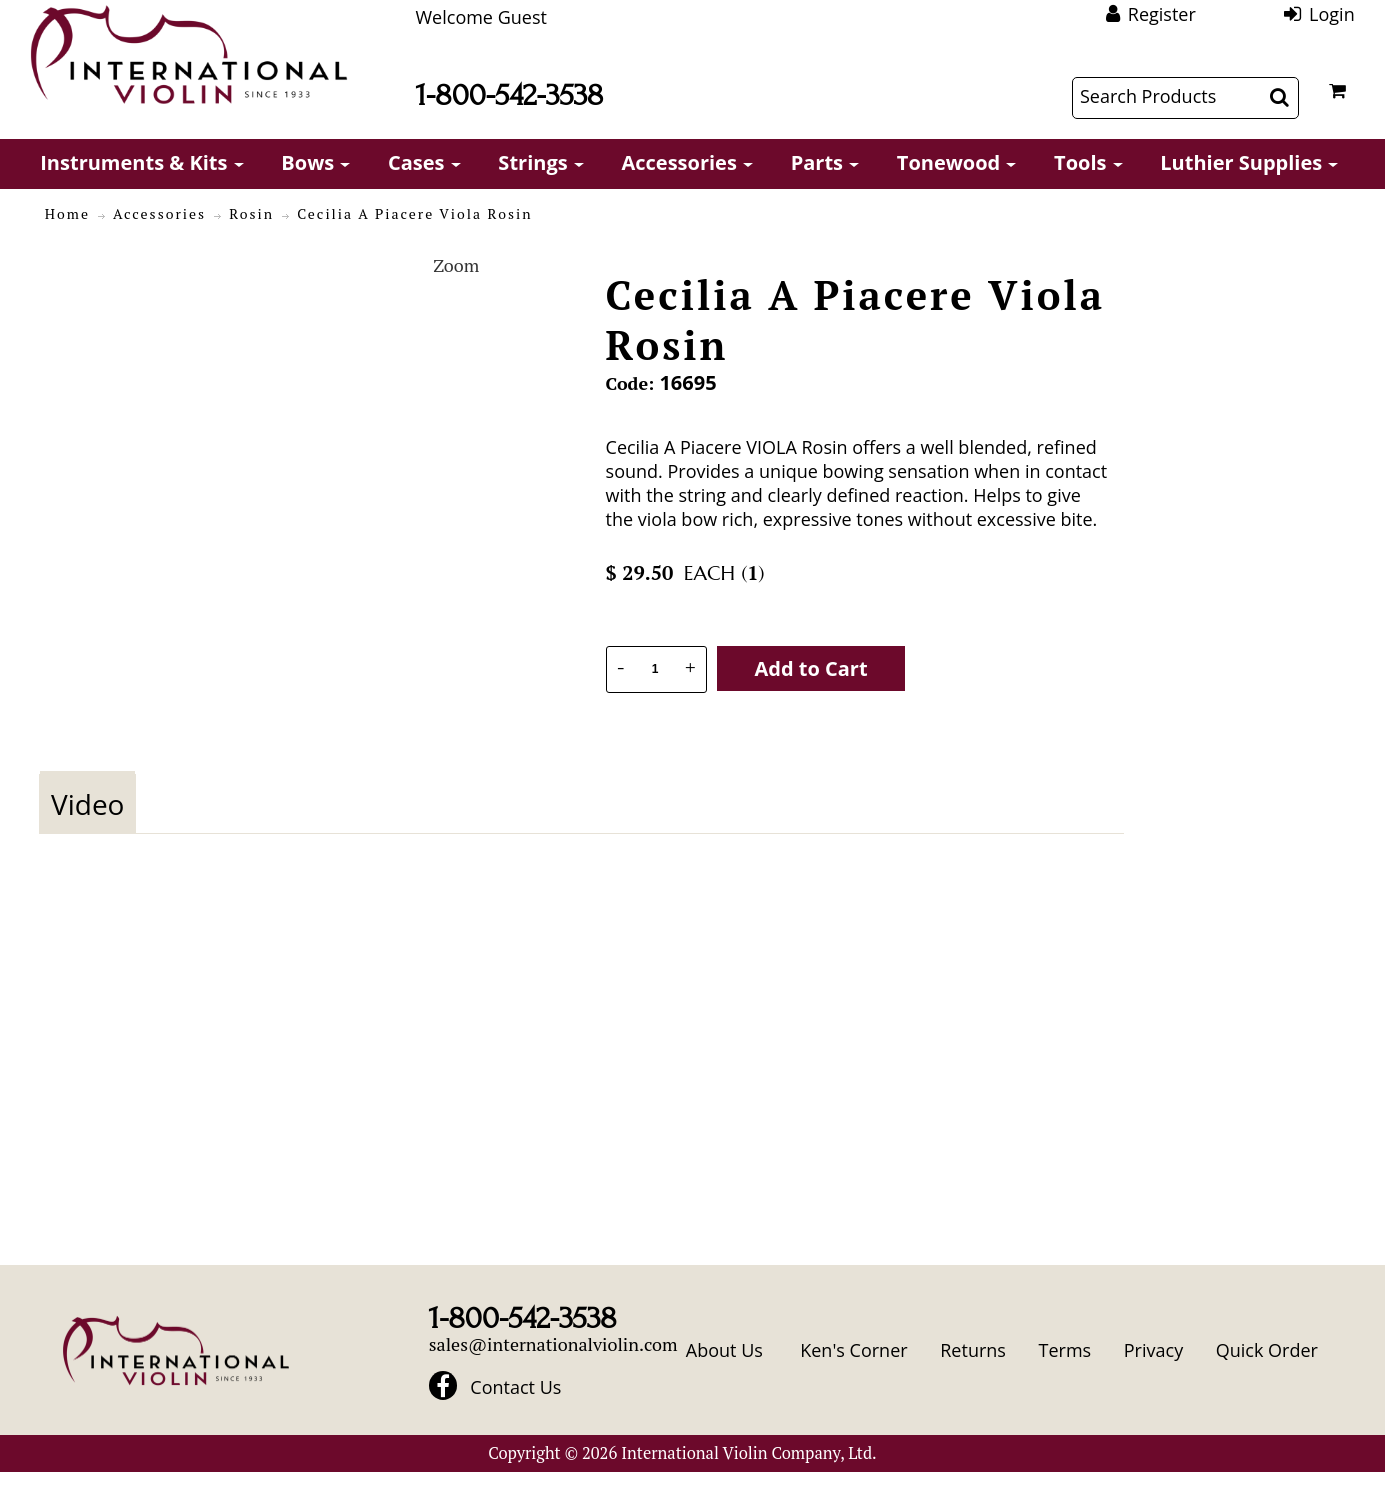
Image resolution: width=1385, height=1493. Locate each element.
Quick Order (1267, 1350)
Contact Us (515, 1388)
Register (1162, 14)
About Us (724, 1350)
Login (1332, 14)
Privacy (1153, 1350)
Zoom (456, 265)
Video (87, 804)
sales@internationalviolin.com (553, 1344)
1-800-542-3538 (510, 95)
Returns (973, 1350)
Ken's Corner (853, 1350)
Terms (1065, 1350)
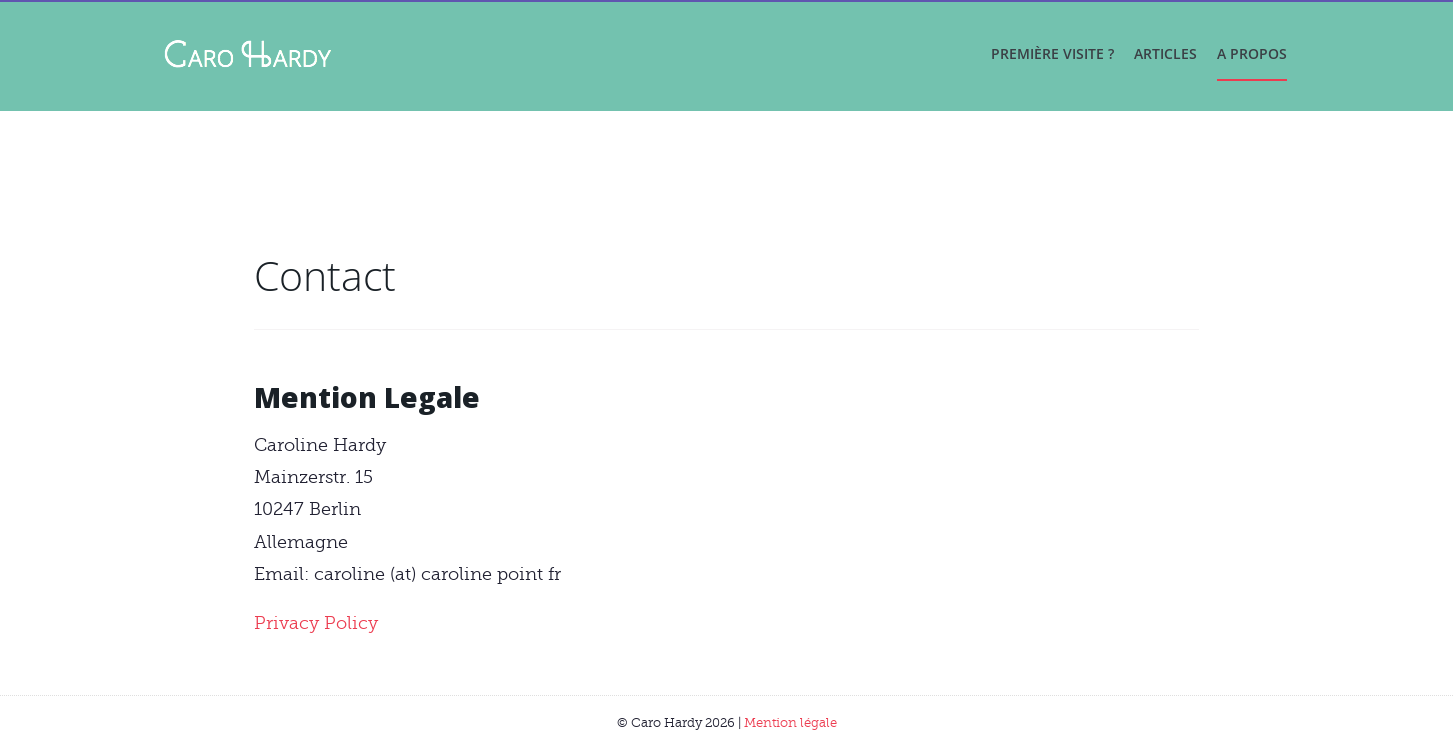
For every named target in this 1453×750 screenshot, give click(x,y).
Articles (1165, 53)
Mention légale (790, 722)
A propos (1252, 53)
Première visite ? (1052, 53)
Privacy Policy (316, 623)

What you have to do: Return every line of the records above word for word, omitting the pictures.

Solution below:
Image resolution: width=1385, height=1493. Locate each element.
Quick Order (1267, 1350)
Contact Us (515, 1388)
Register (1162, 14)
About Us (724, 1350)
Login (1332, 14)
Privacy (1153, 1350)
Zoom (456, 265)
Video (87, 804)
sales@internationalviolin.com (553, 1344)
1-800-542-3538 (510, 95)
Returns (973, 1350)
Ken's Corner (853, 1350)
Terms (1065, 1350)
For every named target in this 1453×750 screenshot, give click(x,y).
Articles (1165, 53)
Mention légale (790, 722)
A propos (1252, 53)
Première visite ? (1052, 53)
Privacy Policy (316, 623)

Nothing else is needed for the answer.